Configuration & Secret Management Strategy¶

Overview¶

To ensure security and flexibility, dataproc-engine follows a hierarchical configuration strategy that prioritizes environment variables for sensitive secrets (API keys) while using standard configuration files for non-sensitive parameters.

1. Secret Handling (API Keys)¶

Secrets must never be hardcoded or stored in version-controlled config files.

Recommended Pattern: Environment Variables¶

The engine will look for industry-specific environment variables: * SEC_USER_AGENT: Required for SEC EDGAR access. * FRED_API_KEY: Required for FRED macro data.

Local Development: `.env` Support¶

For local runs, the engine will automatically load keys from a .env file in the project root:

# .env file
SEC_USER_AGENT="YourName (your.email@example.com)"
FRED_API_KEY="your_alphanumeric_key_here"

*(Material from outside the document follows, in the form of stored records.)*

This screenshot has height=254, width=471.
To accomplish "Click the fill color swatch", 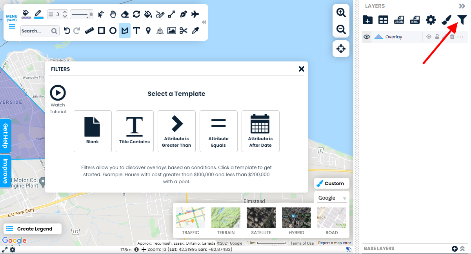I will 26,14.
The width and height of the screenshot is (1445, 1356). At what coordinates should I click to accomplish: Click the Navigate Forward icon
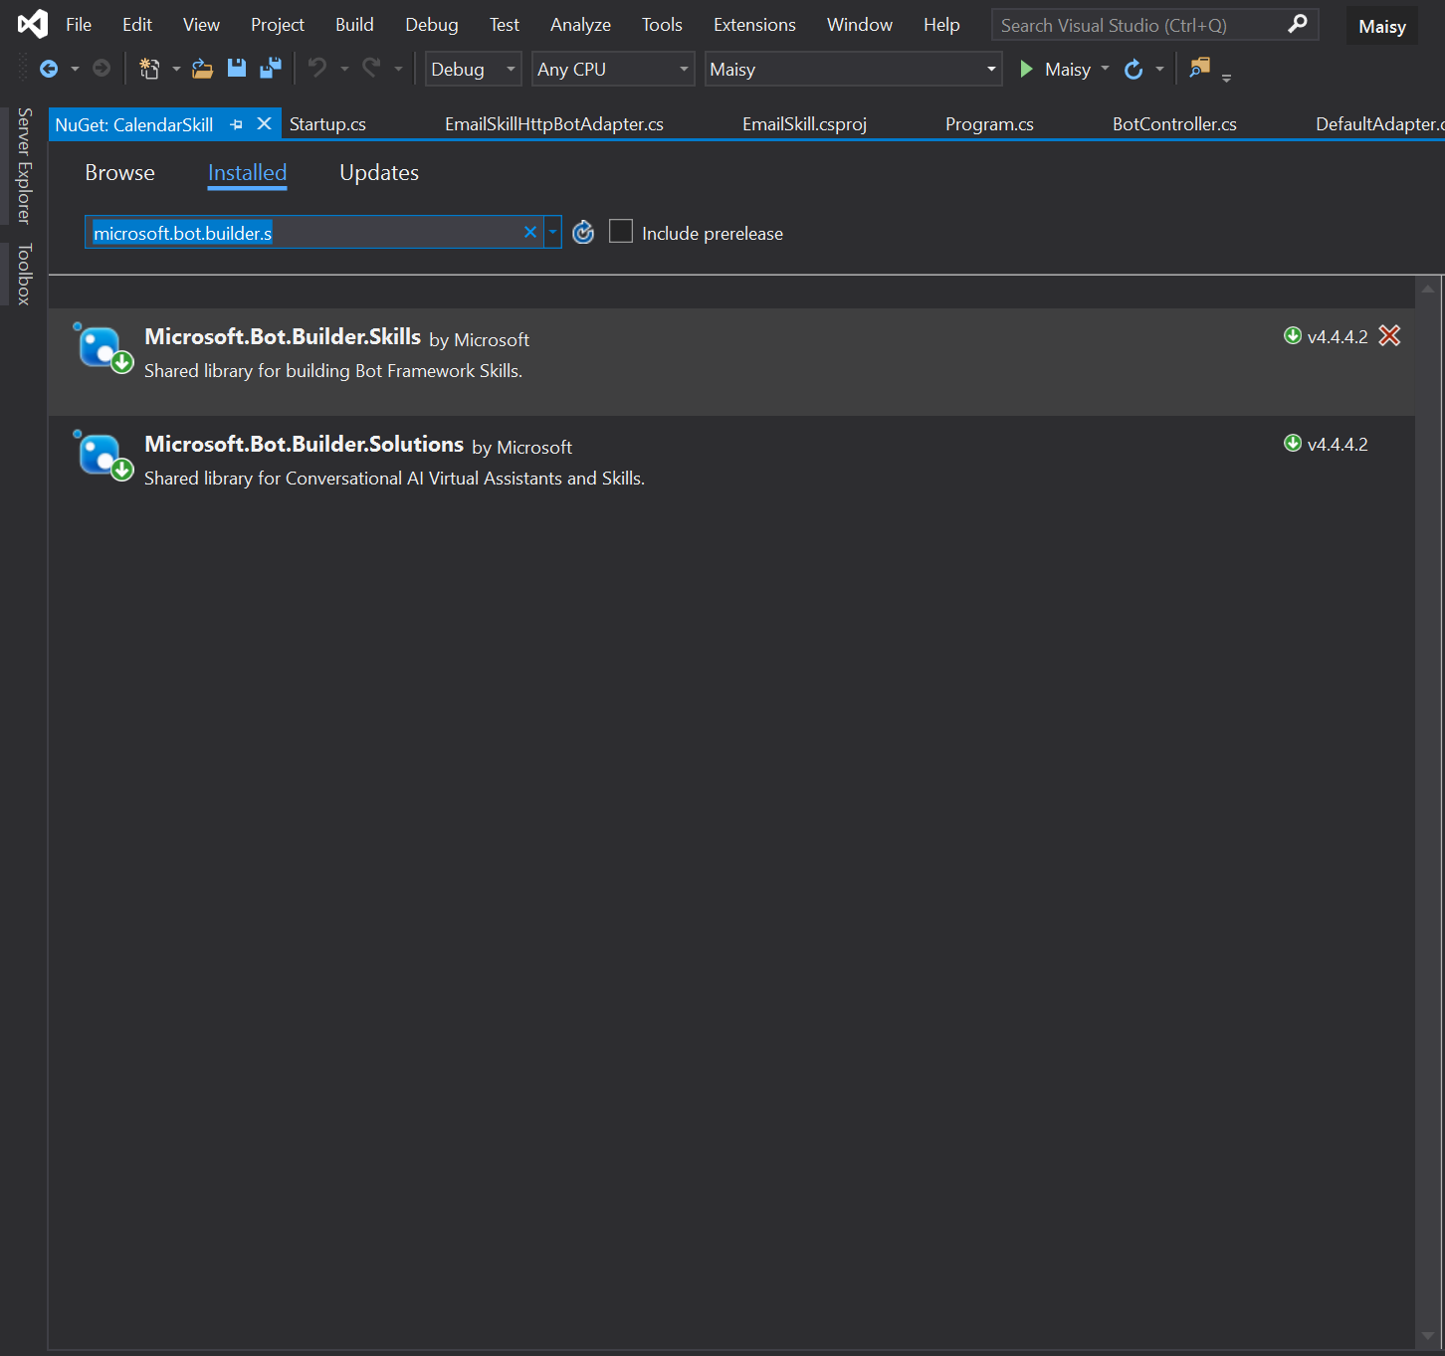[x=100, y=68]
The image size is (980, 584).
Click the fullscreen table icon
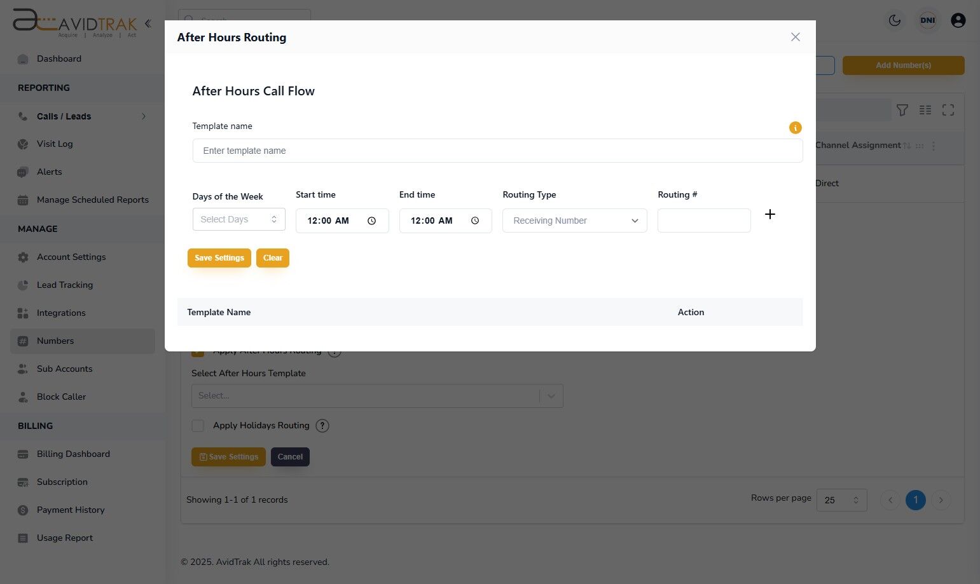[948, 111]
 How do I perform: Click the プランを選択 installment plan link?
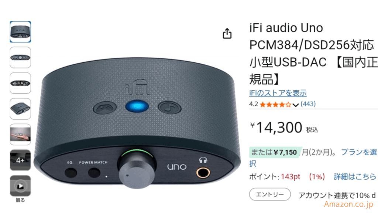pos(313,158)
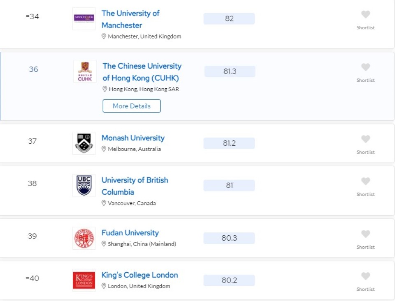Open the CUHK logo thumbnail
395x301 pixels.
click(85, 71)
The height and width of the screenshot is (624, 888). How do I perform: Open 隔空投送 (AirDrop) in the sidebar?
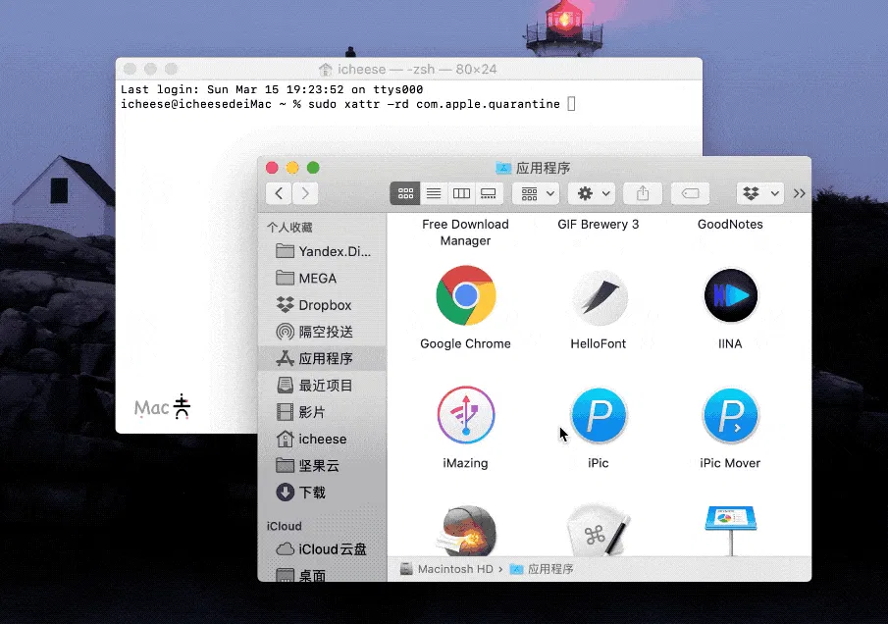point(325,332)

2. Hierarchical Configuration¶

The DatasetEngine loads a base configuration (e.g., config.yaml) and merges it with industry-specific overrides.

Precedence Order (Lowest to Highest):¶

Defaults: Hardcoded in the BaseProvider or DatasetEngine.
Config File: config.yaml (e.g., rate_limit: 10).
CLI Arguments: (e.g., --limit 100).
Environment Variables: (e.g., DATAPROC_LIMIT=50).

3. Implementation in Code¶

The DatasetEngine will utilize a ConfigLoader utility to inject secrets into providers during instantiation.

# Generic injection pattern
class FinanceProvider(BaseProvider):
    def __init__(self, config: dict):
        super().__init__(config)
        # Secrets are injected from ENV or .env by the Orchestrator
        self.api_key = config.get("fred_api_key")
        self.user_agent = config.get("sec_user_agent")

4. Security Auditing¶

Secret Masking: Logs must never print the values of keys.
Validation: The validate() step in the provider should check for the presence of required keys before starting extraction.